Are we losing the ability to form our own musical taste?

22:45 pm on 4 June 2024

Photo: Omid Armin / Unsplash

Thanks to music streaming, many people now have millions of tunes at their fingertips. But are platforms like Spotify leading us to choose convenience over cultivating our own distinct music preferences?

The ability to effortlessly skip a song by clicking 'next' onscreen devalues the experience of music and music itself, says English professor Dr Glenn Fosbraey.

Digital music doesn't deliver the same "thrill and excitement of discovering something new" that hardcopy music once did, he tells Emile Donovan.

Listen to the interview

Dr Glenn Fosbraey is an Associate Dean of Humanities and Social Sciences at the University of Winchester in the UK. He writes about popular music among other topics and also runs the university's record label Splendid Fred.

Back when Fosbraey was a teenager getting into music, he could only afford to buy one CD every month

"You'd go in and you would play and play that and really spend time with it because that was your choice."
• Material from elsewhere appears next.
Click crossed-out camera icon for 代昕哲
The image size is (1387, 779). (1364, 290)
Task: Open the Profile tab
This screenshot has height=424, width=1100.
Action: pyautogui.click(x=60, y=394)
Recent studies have shown hardcopy content distills our concentration in a way that onscreen content does not, he says. 

"What's the value between the Instagram post and something in a New York Times article? They're both on the screen and you're flipping between the two."
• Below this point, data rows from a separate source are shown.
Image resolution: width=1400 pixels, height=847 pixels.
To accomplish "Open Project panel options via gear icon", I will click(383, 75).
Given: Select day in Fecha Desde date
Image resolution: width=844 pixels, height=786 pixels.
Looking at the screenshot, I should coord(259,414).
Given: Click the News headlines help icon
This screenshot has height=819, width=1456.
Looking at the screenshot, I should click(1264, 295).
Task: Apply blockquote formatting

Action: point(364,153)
Digital song files - presented amongst an abundance of other online content we've become "desensitised" to - seem to have less worth than a tactile piece of hardcopy music, Fosbraey says.

This is one reason he loves the memory repository that is his CD collection.

"I can go through it and tell anyone listening exactly how old I was when I bought [a certain CD], which shop, what my first listen was like, who I was going out with at the time... I've never had those kind of bonds with anything on a streaming service or anything digital because I can't formulate those kinds of memories."

When it comes to music discovery, streaming platforms not only "narrow the playing field" and promote artists who've paid to be promoted, they also lend themselves to pigeonholing, Fosbraey says.

On apps, we don't spend as much time getting to know the tracks themselves and are quick to think 'been there, heard that' about an artist after only a cursory listen.

When someone tells Fosbraey they don't like The Beatles, for example, his response is 'Have you listened to every single song they've ever done?'

Their 1964 track 'A Hard Day's Night' and 1968 track 'Revolution 1' are like "chalk and cheese", he points out.

The American rock band Weezer - another of Fosbraey's favourites - can be easily written off as "total comedians" but he says this does their musical output a disservice.

"Some of it doesn't land with me but it will land with other fans … you can't just categorise them just under the band name because there's so much more than that."

To anyone interested in taking a more freestyle approach to music discovery, Fosbraey recommends ditching the algorithms and turning on the radio.

"Have a look around the different stations. BBC's Radio 6 Music is always wonderful and diverse."